__Stored data__

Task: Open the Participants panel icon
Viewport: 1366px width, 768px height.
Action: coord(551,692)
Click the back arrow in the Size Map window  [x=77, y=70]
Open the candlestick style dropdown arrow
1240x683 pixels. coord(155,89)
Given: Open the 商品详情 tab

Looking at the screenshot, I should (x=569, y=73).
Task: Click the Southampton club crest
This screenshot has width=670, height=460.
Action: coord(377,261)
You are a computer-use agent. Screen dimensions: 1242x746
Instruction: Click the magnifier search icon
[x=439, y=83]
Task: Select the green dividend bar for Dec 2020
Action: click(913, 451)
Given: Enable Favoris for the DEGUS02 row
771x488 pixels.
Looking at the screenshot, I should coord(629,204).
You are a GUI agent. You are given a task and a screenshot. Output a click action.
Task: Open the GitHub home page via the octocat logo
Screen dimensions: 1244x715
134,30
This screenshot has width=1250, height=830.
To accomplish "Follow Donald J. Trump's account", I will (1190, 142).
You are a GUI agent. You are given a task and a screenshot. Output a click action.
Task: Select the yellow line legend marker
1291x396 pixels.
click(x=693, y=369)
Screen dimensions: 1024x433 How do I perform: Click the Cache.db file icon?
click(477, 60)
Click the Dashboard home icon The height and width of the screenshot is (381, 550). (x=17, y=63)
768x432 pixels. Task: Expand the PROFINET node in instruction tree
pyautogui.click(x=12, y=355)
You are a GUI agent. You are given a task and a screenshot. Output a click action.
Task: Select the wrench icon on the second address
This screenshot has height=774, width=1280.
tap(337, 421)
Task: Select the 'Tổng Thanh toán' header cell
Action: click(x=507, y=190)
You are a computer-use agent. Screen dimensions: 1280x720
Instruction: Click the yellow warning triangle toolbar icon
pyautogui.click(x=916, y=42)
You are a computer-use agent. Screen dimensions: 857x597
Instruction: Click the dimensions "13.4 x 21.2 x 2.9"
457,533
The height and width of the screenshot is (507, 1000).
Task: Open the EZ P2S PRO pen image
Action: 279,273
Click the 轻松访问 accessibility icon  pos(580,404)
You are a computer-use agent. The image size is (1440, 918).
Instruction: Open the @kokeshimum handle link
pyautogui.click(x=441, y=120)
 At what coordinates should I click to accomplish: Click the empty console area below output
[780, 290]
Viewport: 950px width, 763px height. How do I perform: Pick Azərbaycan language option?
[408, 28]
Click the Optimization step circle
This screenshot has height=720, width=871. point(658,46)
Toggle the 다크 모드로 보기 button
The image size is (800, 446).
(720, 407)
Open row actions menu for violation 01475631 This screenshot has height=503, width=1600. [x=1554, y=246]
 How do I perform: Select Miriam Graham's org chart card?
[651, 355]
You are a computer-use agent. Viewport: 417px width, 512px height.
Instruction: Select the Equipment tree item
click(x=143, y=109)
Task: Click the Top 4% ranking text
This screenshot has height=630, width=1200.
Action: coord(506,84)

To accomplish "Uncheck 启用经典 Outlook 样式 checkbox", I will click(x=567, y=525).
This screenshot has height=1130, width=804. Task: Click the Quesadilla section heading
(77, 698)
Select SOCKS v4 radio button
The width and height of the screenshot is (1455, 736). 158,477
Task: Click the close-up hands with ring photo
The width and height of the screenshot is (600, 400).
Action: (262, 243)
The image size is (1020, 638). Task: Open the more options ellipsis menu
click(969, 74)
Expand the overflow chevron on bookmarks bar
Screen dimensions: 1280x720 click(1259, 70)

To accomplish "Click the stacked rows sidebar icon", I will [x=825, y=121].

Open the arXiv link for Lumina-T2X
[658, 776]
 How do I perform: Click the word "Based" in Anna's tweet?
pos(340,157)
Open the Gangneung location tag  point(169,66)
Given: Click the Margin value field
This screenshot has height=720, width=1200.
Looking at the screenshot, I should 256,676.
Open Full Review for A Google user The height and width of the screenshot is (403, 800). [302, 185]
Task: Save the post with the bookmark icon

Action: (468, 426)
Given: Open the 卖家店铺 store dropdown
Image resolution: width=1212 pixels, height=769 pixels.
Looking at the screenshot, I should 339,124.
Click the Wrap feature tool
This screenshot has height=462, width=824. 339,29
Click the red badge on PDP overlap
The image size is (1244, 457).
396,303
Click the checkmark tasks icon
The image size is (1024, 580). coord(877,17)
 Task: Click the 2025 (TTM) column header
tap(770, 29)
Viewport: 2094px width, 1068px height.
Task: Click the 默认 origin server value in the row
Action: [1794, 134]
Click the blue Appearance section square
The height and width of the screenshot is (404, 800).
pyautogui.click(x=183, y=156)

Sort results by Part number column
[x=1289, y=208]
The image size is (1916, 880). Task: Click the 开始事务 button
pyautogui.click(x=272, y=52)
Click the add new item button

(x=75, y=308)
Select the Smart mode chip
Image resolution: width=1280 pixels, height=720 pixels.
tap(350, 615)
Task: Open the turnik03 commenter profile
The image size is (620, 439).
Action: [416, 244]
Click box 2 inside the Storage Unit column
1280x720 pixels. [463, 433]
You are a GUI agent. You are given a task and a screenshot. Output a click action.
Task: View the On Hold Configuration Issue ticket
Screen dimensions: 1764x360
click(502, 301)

__What you need to do__
In the listing above, find each line containing "computer" and copy it.

__Answer section__
You are a computer-use agent. Screen dimensions: 1242x746
You are a computer-use agent. Screen dimensions: 1280x720
You are a computer-use agent. Screen dimensions: 857x597
You are a computer-use agent. The image size is (1440, 918).
You are a computer-use agent. Viewport: 417px width, 512px height.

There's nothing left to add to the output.